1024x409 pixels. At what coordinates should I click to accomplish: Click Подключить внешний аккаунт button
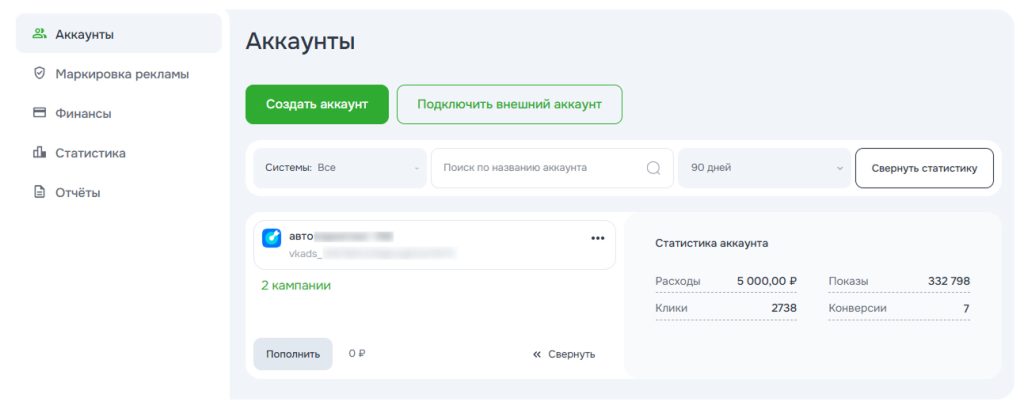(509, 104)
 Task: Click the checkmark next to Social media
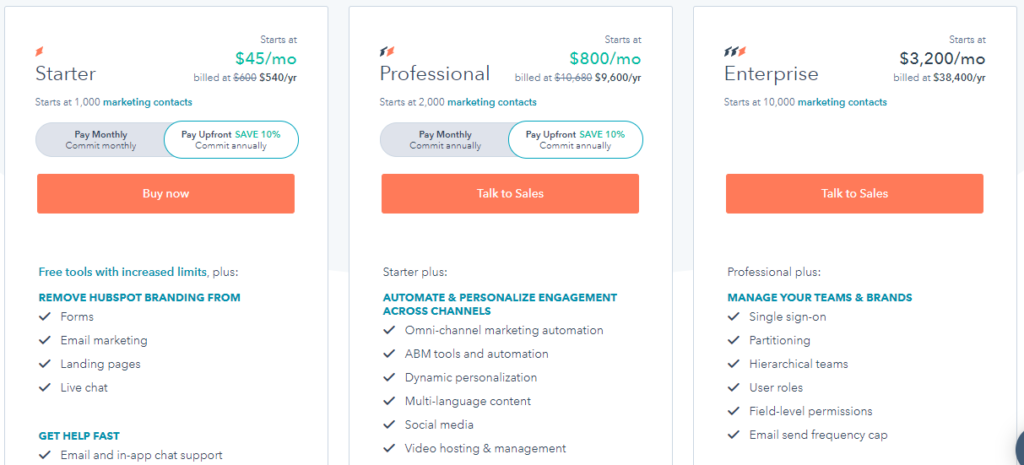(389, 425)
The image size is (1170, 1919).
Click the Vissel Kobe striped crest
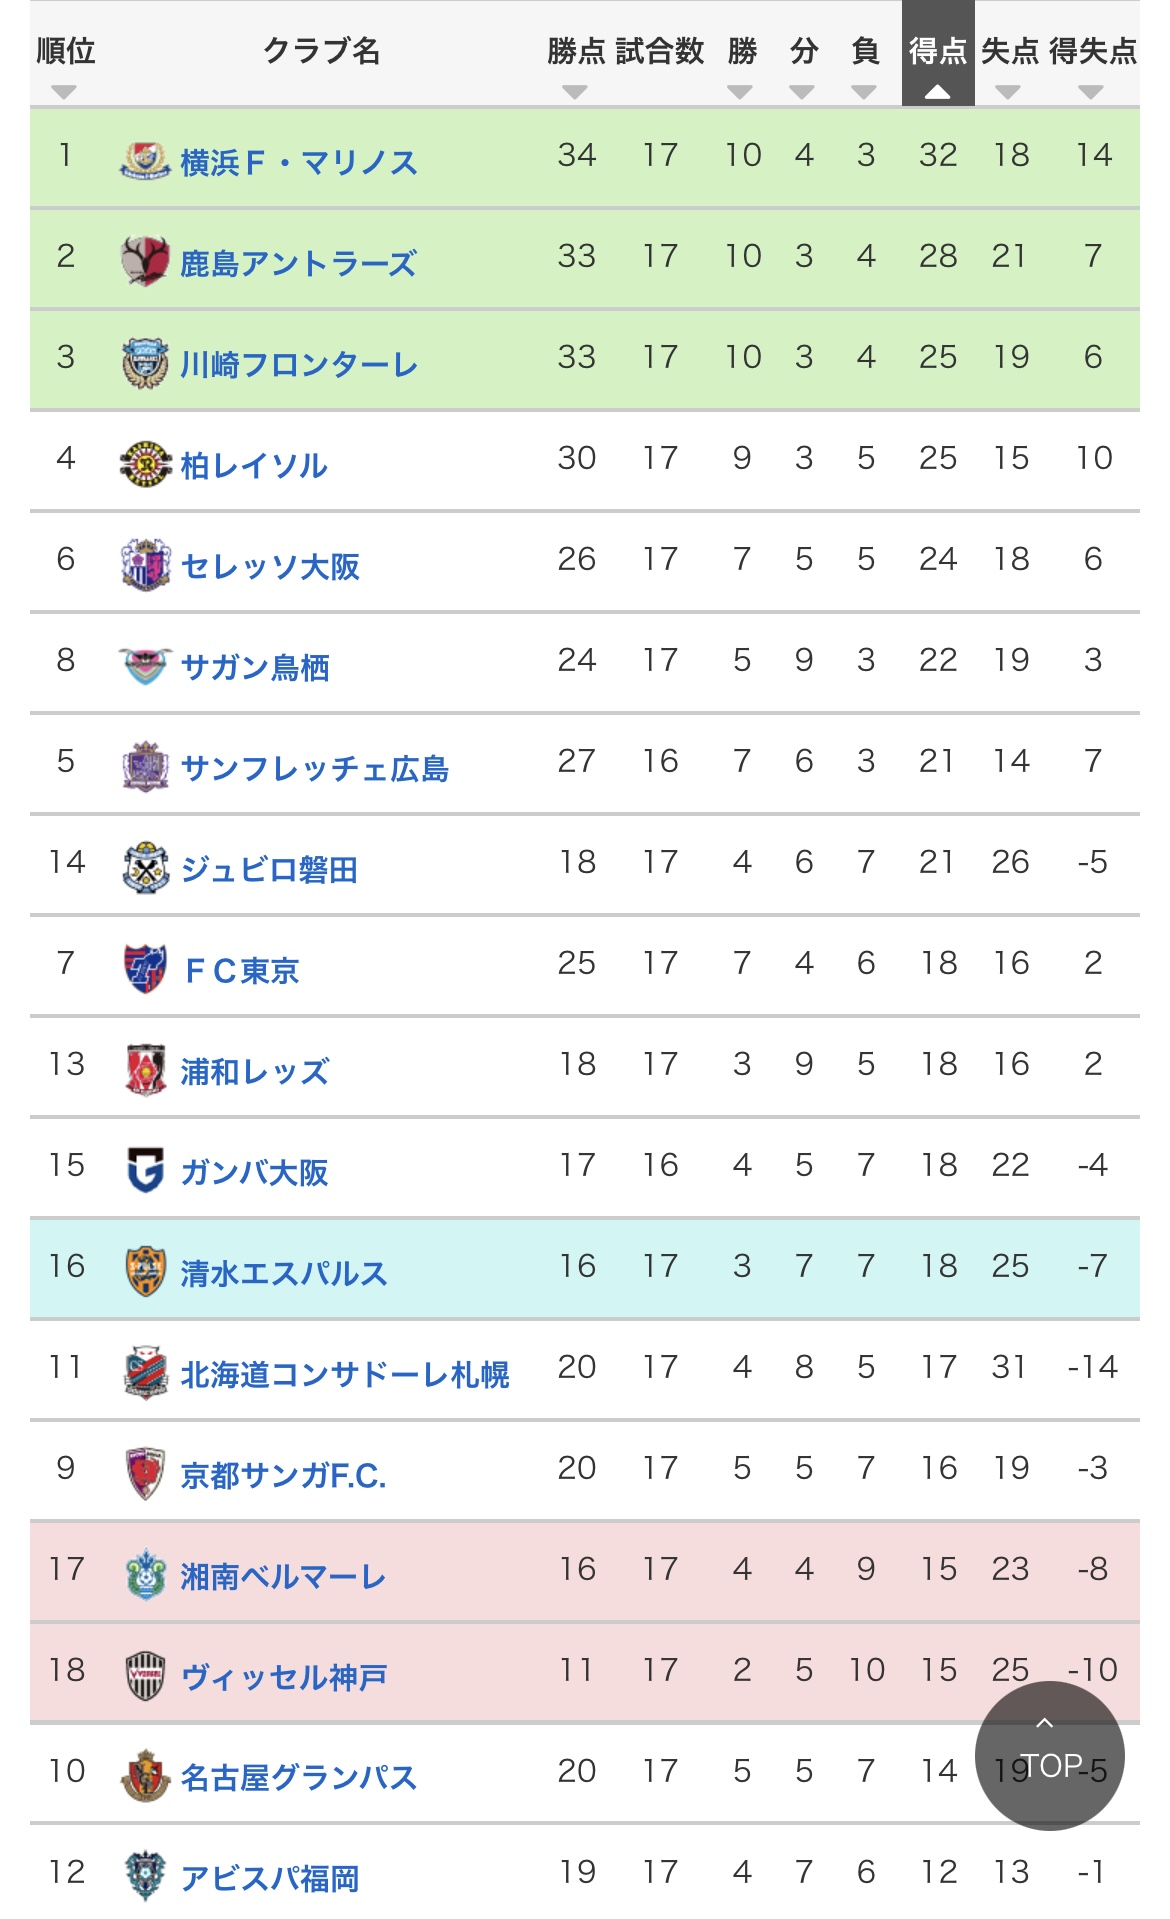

===============

Would you copy out every entry above word for word, without the pictures?

1024x409 pixels. At what coordinates should I click to accomplish: Click Подключить внешний аккаунт button
(509, 104)
 Task: Click the checkmark next to Social media
(389, 425)
The image size is (1170, 1919).
Click the Vissel Kobe striped crest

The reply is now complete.